Après trois saisons en Top 14, le club de l’Ain est résolu à continuer à parler d’ambitions et d’avancées.

En s’adressant, jeudi soir, aux 1 500 supporters venu assister à la traditionnelle présentation de la nouvelle saison, organisée pour la première fois dans l’enceinte de Mathon, Thierry Emin, n’a pas hésité à user de la symbolique : « Nous avons voulu présenter le nouvel effectif sur notre terrain, dans ce stade de Mathon qu’il nous appartient de reconquérir. » En annonçant clairement la volonté de refermer les portes de Mathon, poussées trop souvent avec facilité par les adversaires de son club la saison dernière, le président de l’USO a aussi clos le dossier de trois saisons passées en Top 14, non sans en tirer un bref bilan : « Nous avons vécu une belle aventure, dont il ne faut pas oublier qu’elle aurait pu s’achever au terme de la première saison. Nous ne sommes pas dans l’amertume. Nous ne sommes pas non plus dans la reconstruction parce que notre club a des bases solides, et parce que ces trois années nous ont permis de grandir encore plus vite. Nous sommes dans l’avancée, résolus à entrer dans une nouvelle ère. »

Un équipement unique

Le qualificatif peut se décliner à l’envi : nouveau staff avec Johann Authier dans un rôle de responsable sportif étroitement épaulé par Stéphane Glas et Adrien Buononato (nouveau venu), nouveau groupe avec pas moins de 16 arrivées et aussi nouvel équipement avec l’entrée en service de l’Oyomen Factory. Ce centre d’entraînement, unique en Pro D2, regroupe sur un même site (2 300 m2 de bâtiments), les locaux administratifs, les équipements médicaux (y compris des espaces de balnéothérapie et de cryothérapie) et les installations sportives (une salle de musculation de 350 m2 et un terrain synthétique couvert de 800 m2). « ‘C’est un projet qui a été lancé avant l’accession au Top 14 et qui a été financé par le club (2,8 millions d’euros, N.D.LR) », explique Thierry Emin.

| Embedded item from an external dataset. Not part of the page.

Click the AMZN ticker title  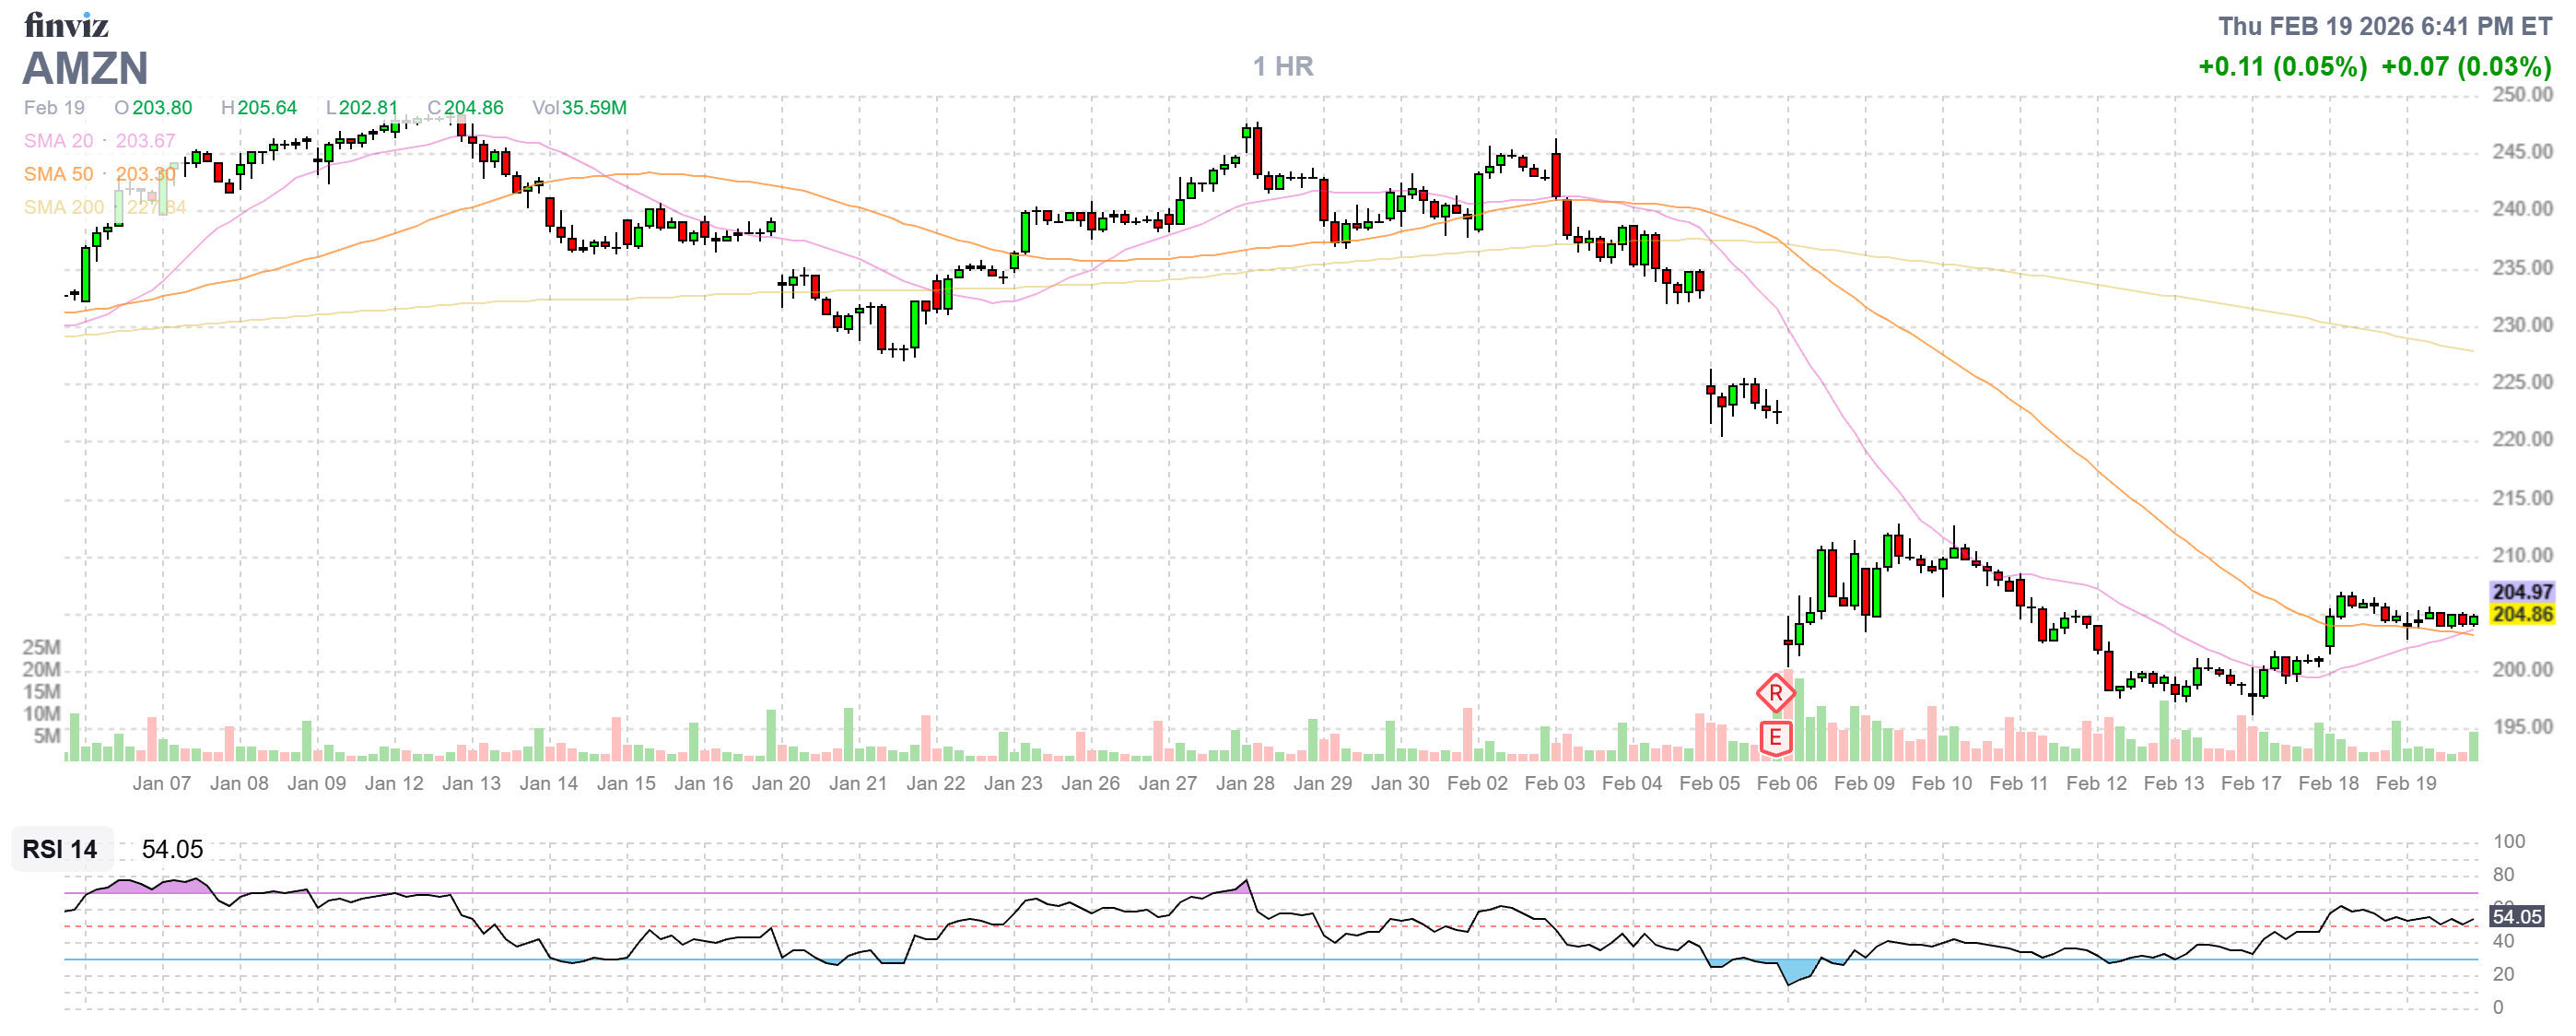coord(85,68)
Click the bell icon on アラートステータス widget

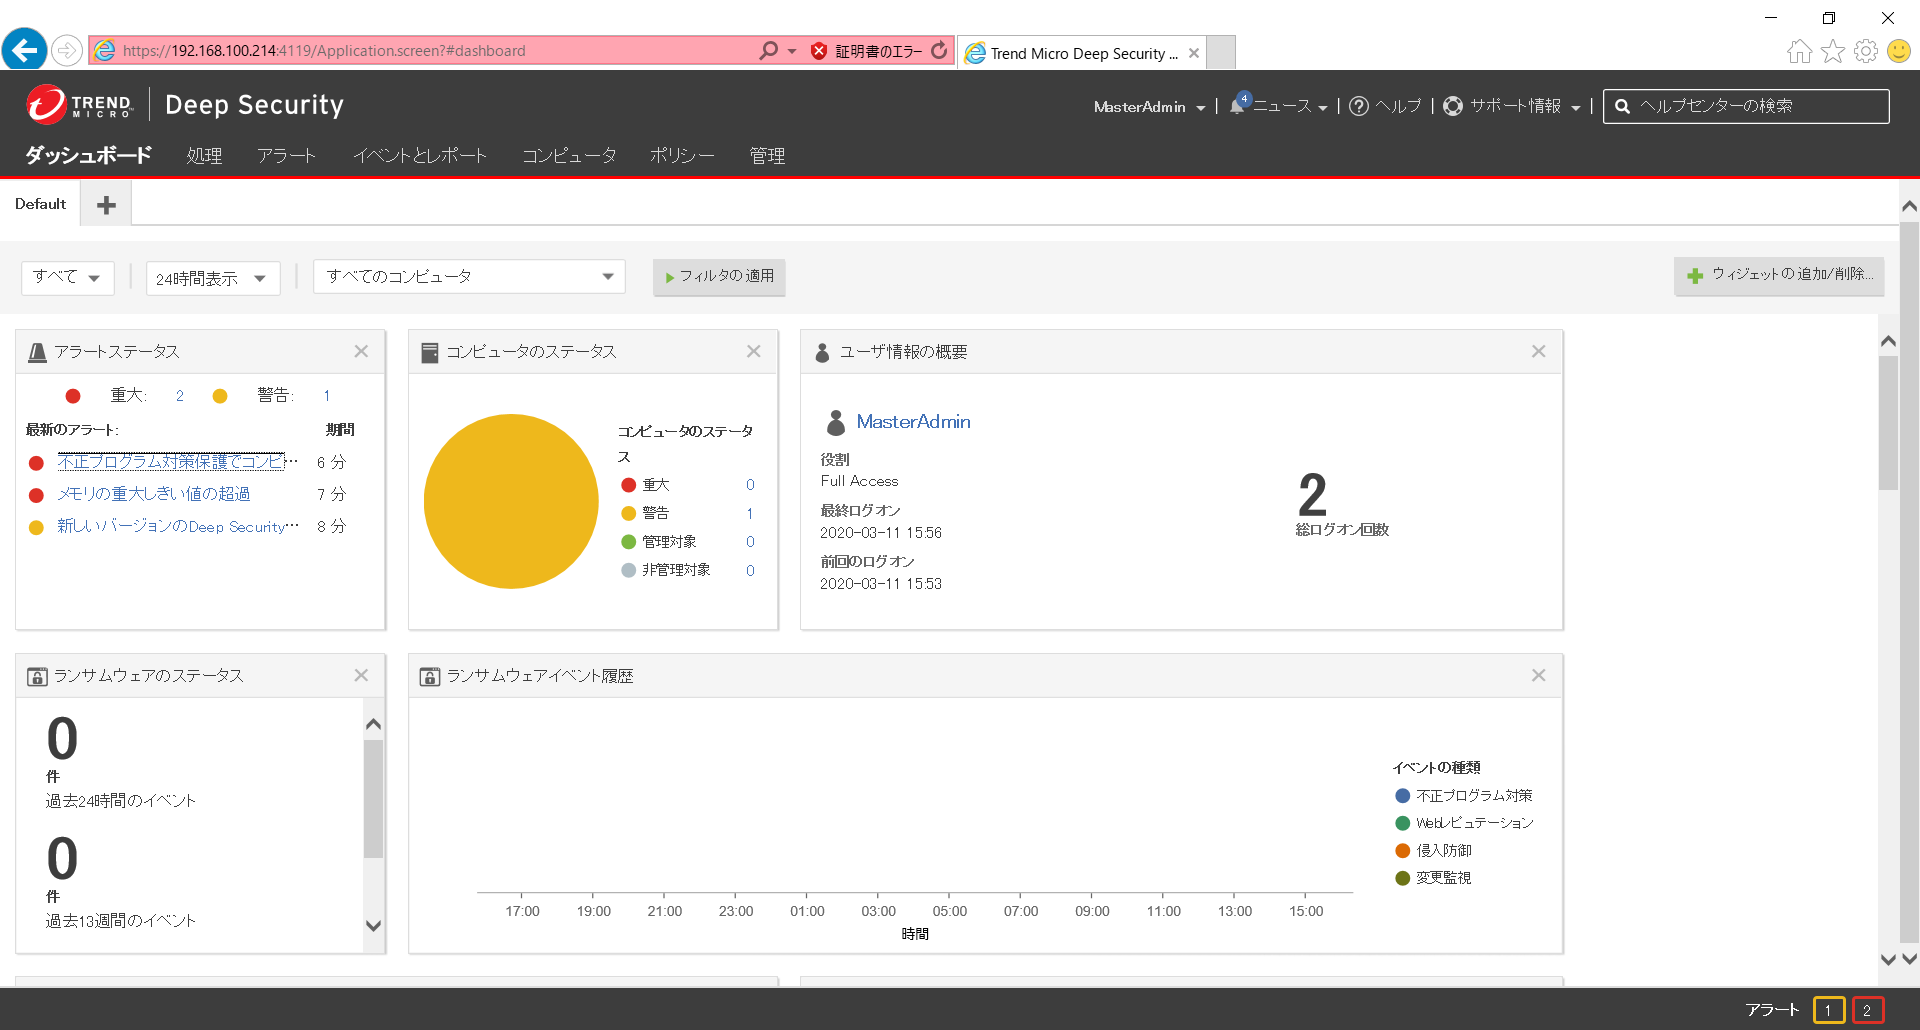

Cet équipement d’exception, les joueurs se le sont déjà approprié. « Cela apporte une certaine forme de confort, parce que tout est regroupé sur un même site. Mais avant tout, ce centre d’entraînement va nous aider à construire le groupe et à faire preuve d’encore plus d’exigence envers les joueurs », assure Johann Authier. Au moment où son club se retrouve contraint d’effectuer un pas en arrière pour réintégrer le Pro D2, Thierry Emin a aussi pris un engagement envers les supporters de l’USO : « Notre ambition est de retrouver le Top 14. Nous y avons goûté. Nous avons vu que nous pouvions y tenir une place. Il est difficile de promettre une remontée dès cette fin de saison, mais nous allons tout mettre en œuvre pour atteindre notre but dans un délai de deux ans. »

De vrais choix

Pour tenir cet engagement, le club de l’Ain n’a pas manqué de prendre en compte les enseignements de la saison passée marquée par un recrutement qui avait été loin de répondre aux attentes. Cette fois, le nouveau triumvirat (Authier-Buononato-Glas) a mis en place un cahier des charges précis pour mieux fixer ses choix. « Le premier critère a été humain. Nous voulions nous entourer de joueurs prêts à s’intégrer dans notre projet. Compte tenu du fait que nous disposons d’un terrain synthétique qui favorise la vitesse et le mouvement, nous avons recherché des joueurs dont le profil correspondait à notre volonté de faire évoluer la physionomie de notre jeu. Enfin nous avons voulu construire notre équipe dans une perspective d’avenir. Notre volonté est de retrouver le Top 14, il faut que ce groupe que nous allons construire soit capable de répondre à ses exigences si nous atteignons notre but », détaille Johann Authier.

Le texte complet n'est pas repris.